Ses études de littérature anglaise et de sociologie s’enrichissent dès le départ d’expériences diverses. L’année 1969 est consacrée à Steve McQueen qu’il accompagne en tant qu’interprète sur un film. En 1971, lecteur de français en Corée du Sud, il rentre en délicatesse avec l’Ambassadeur de France après un dîner où leurs conceptions de l’ésotérisme élisabéthain ne concordent pas.

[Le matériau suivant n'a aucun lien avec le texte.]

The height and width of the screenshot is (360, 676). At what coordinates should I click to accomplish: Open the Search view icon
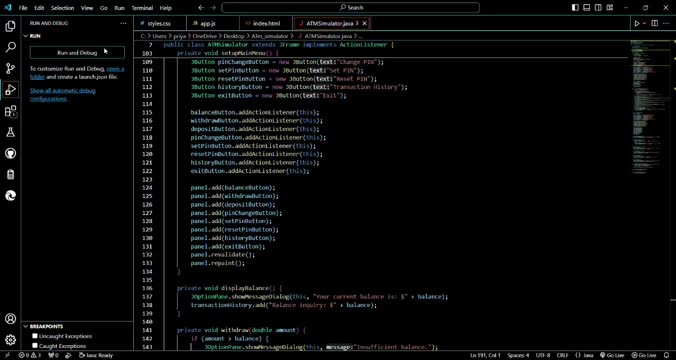pos(10,47)
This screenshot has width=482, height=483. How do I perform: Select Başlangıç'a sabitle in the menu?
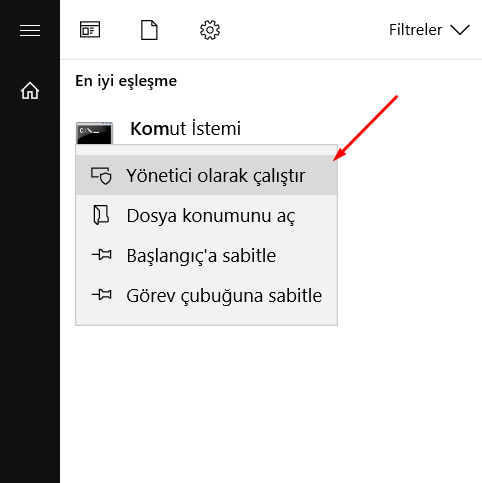pos(206,255)
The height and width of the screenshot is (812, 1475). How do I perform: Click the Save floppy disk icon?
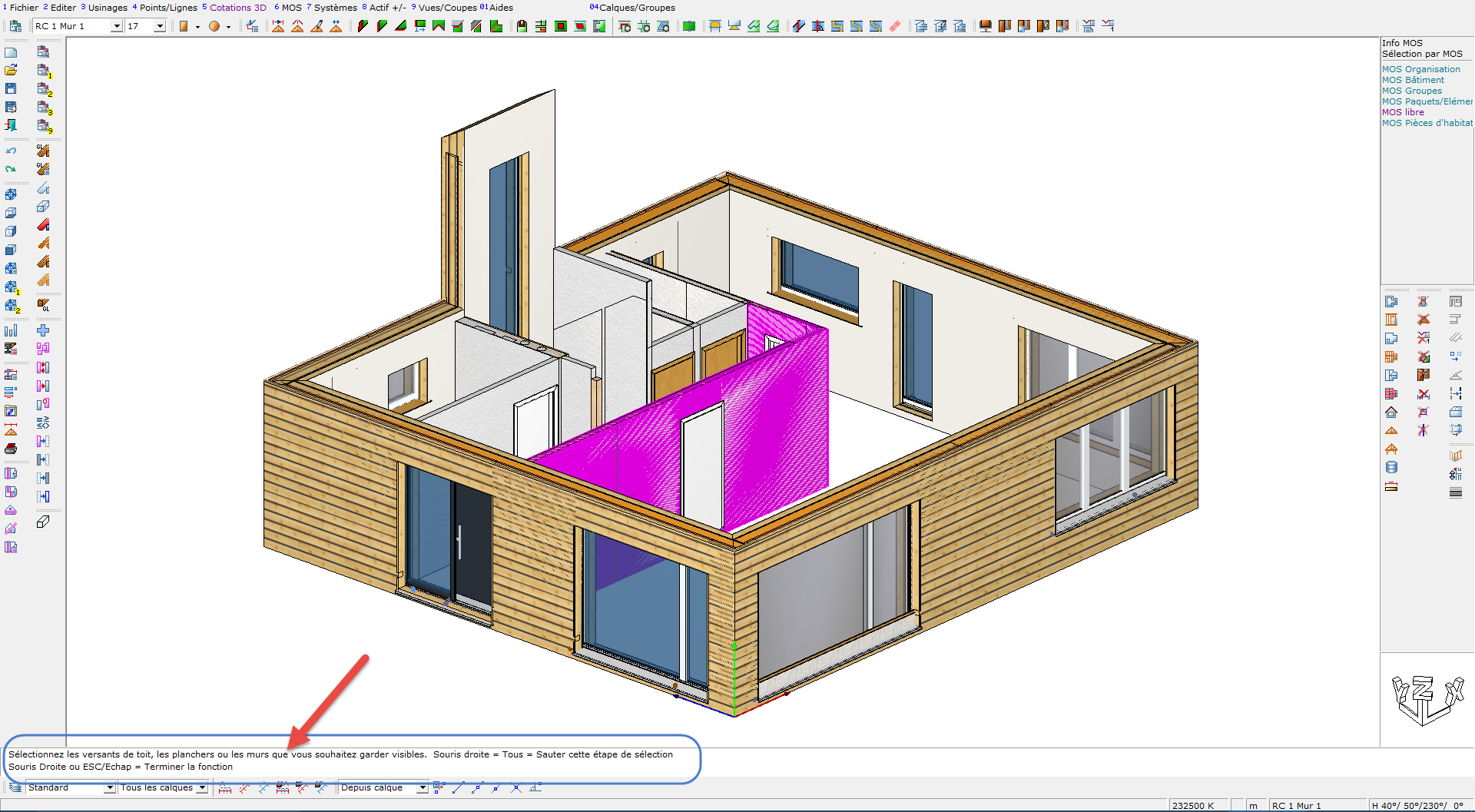pos(11,88)
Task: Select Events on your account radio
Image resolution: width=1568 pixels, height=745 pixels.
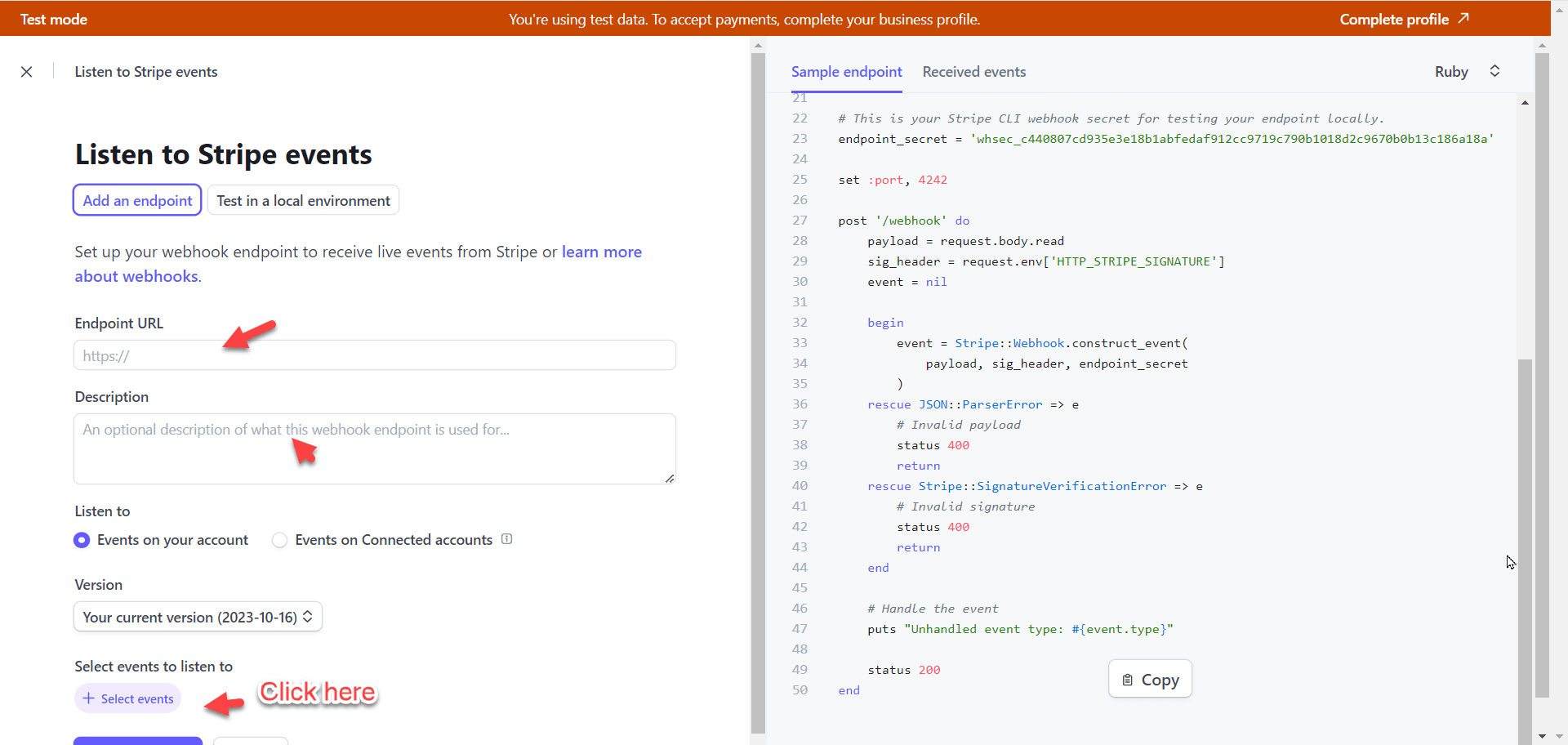Action: [x=82, y=540]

De retour en France il traduit des essais de psychanalyse qui paraissent chez Calmann Levy. Il crée bientôt avec quelques amis, en parallèle avec son Institut, dans un loft sur le Canal St Martin, « Au Lieu d’Images » un garage à musiques, théâtres et arts plastiques. Il monte des installations sur l’imaginaire des objets aratoires, puis sur les bêtes à cornes.

Profitant de nombreuses missions d’études en Asie, il visite Bornéo à de nombreuses reprises, de 1980 à 1995. Il invente la réactique transculturelle, une confrontation des objets de la consommation occidentale avec les tribus primitives de Bornéo. Il raconte ces aventures dans Bureau d’Etudes, récit autobiographique, paru en 2008, aux Impressions Nouvelles.

En 1999 il publie L’Ile du Serpent-Coq, un roman également inspiré de ses périples au Sarawak et au Kalimantan.  De Conchita Watson le ciel était sans nouvelles  parait en 2001, et en 2003, En respectant le chemin des Dragons. Ces trois romans se réfèrent au réalisme fantastique.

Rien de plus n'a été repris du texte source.